CrewAI helps multiple agents collaborate. FST complements that collaboration by giving the crew shared process state, gates, scoped authority, and evidence.

CrewAI is useful when a task is better handled by multiple agents with different roles. One agent may research. Another may draft. Another may review. Another may coordinate a flow.

That can make agent work more capable. It can also make authority harder to reason about.

When several agents participate, the key question is not only:

Did the crew complete its tasks?

The stronger question is:

Which evidence proves the process was satisfied,
and which agent was allowed to produce or approve it?

That is where FST fits.

What CrewAI Does Well

CrewAI is strong at organizing agent collaboration:

  • role-based agents
  • delegated tasks
  • multi-agent flows
  • structured collaboration
  • task handoffs
  • agent specialization

FST should not replace that. Crews should keep doing the work they are good at.

The Authority Problem In Multi-Agent Work

Multi-agent systems make it tempting to treat internal agreement as approval.

For example:

Researcher agent found the options.
Reviewer agent said the packet looks good.
Coordinator agent marked the task complete.

That may be useful internal work. It is not necessarily process authority.

A reviewer agent is still an agent.

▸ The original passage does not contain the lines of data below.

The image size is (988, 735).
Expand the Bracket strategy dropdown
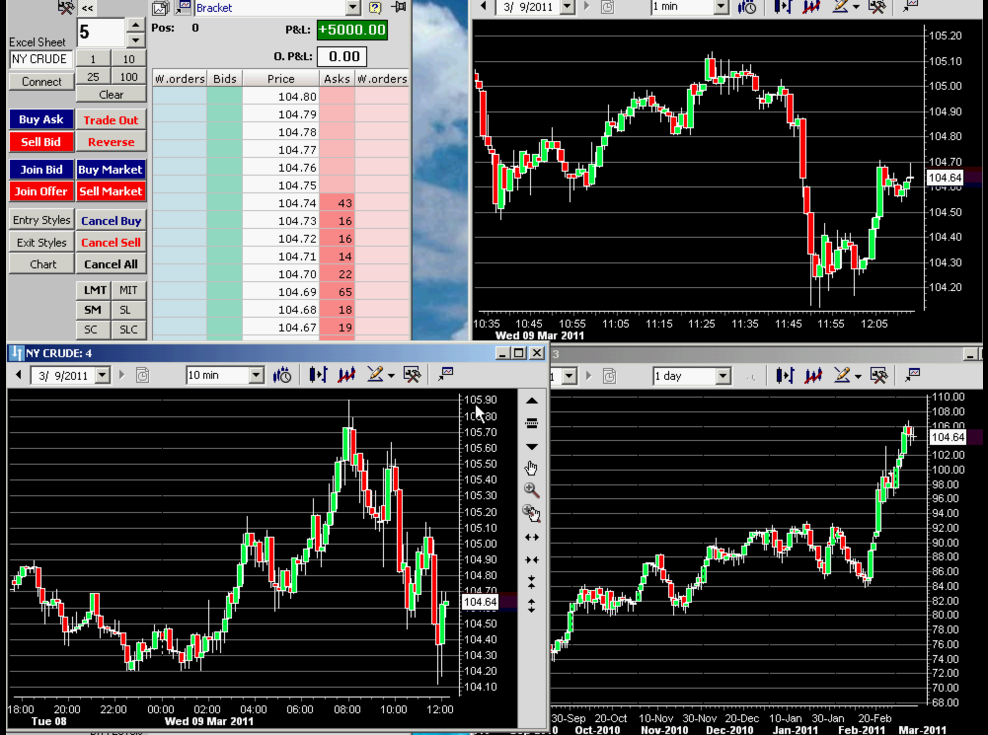tap(353, 8)
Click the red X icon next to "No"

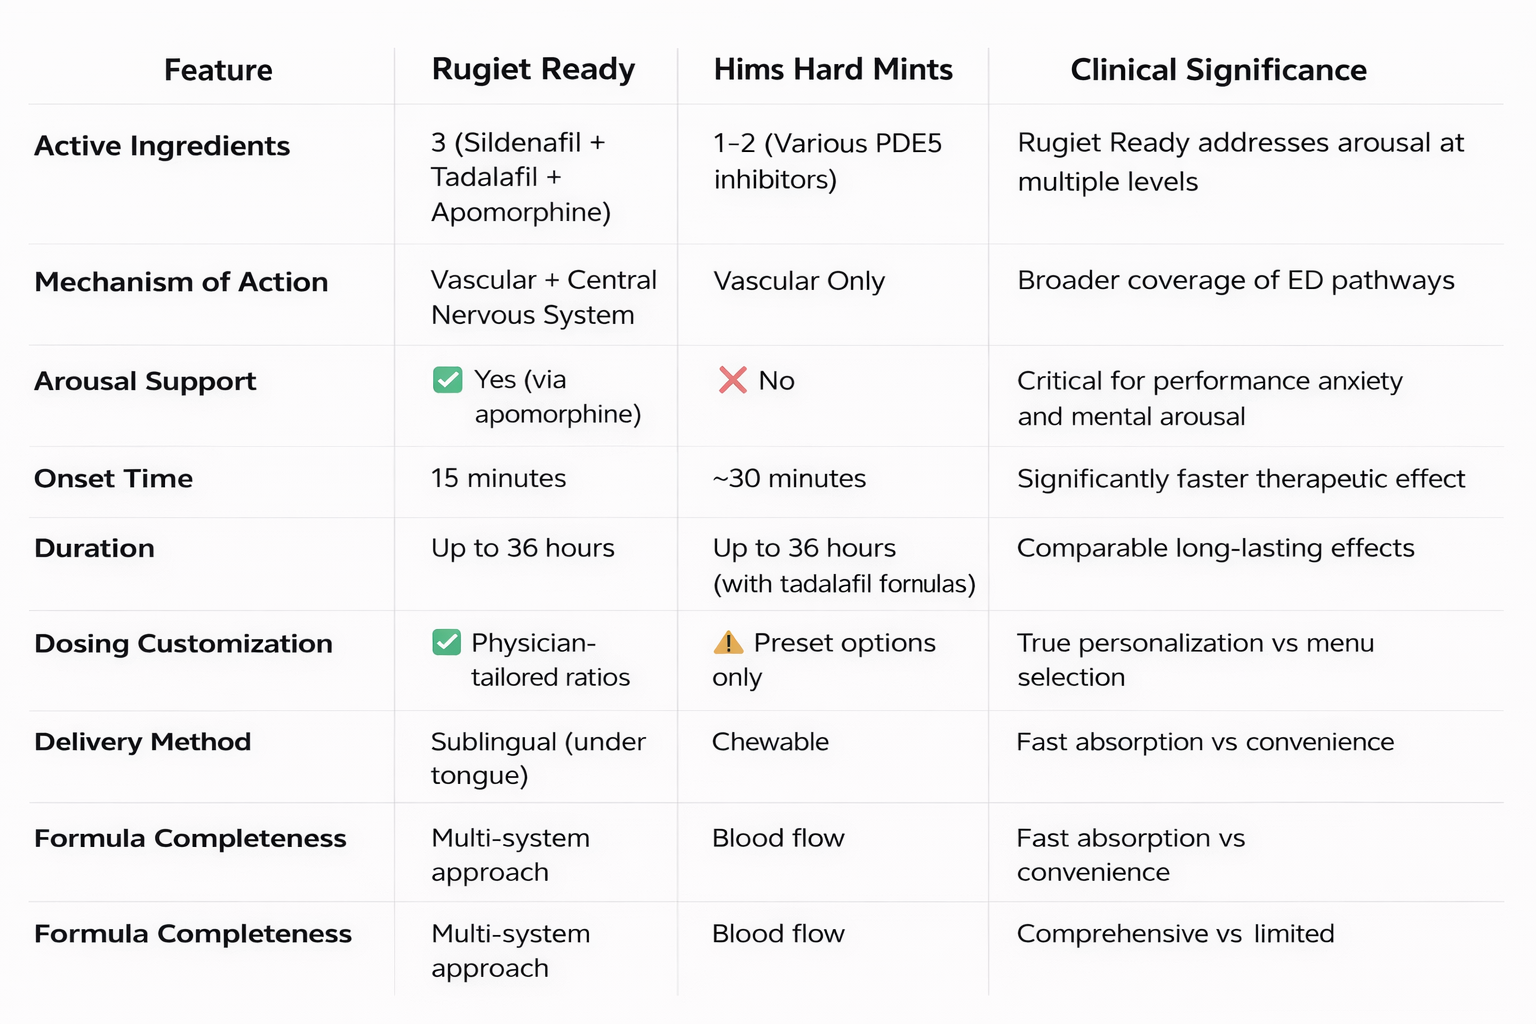[x=732, y=380]
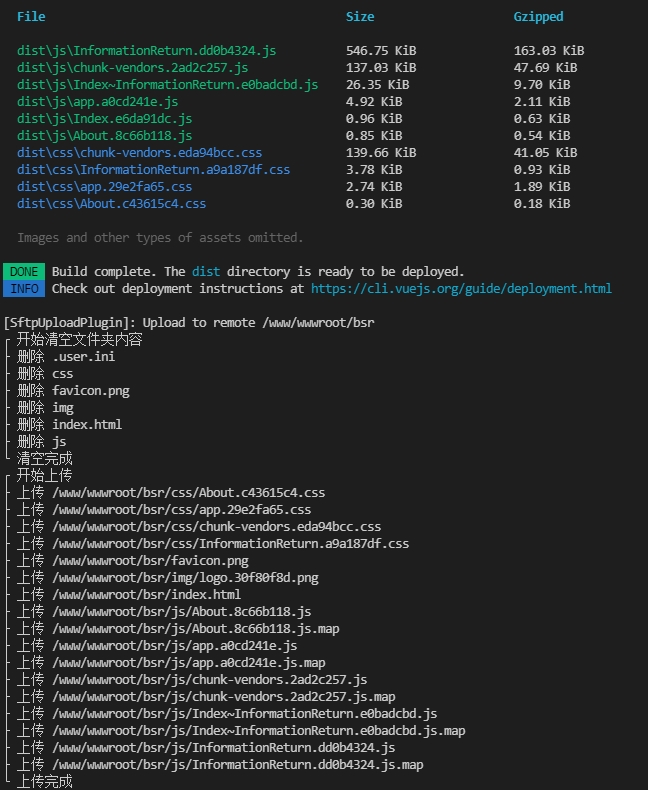
Task: Click the blue INFO badge
Action: 24,288

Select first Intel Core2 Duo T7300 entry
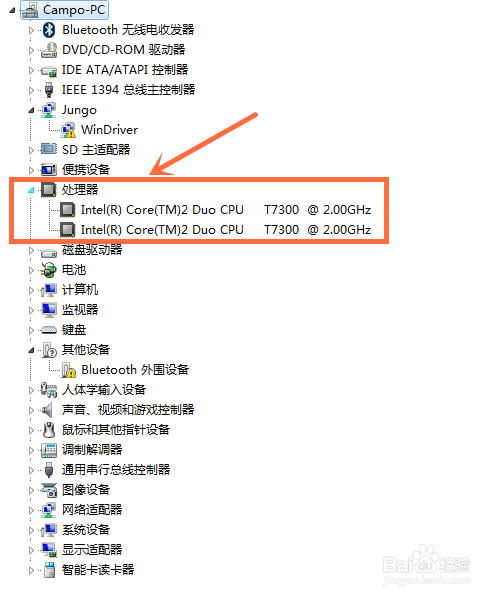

Its approval should not count as a trusted approval unless the active process explicitly accepts that source for that scope.

For risky work, teams need to separate:

  • who produced an artifact
  • who reviewed it
  • who has authority to approve it
  • which evidence FST admitted
  • which gate the evidence satisfied
  • whether a protected effect may proceed

How FST Complements CrewAI

FST gives the crew a shared process runtime.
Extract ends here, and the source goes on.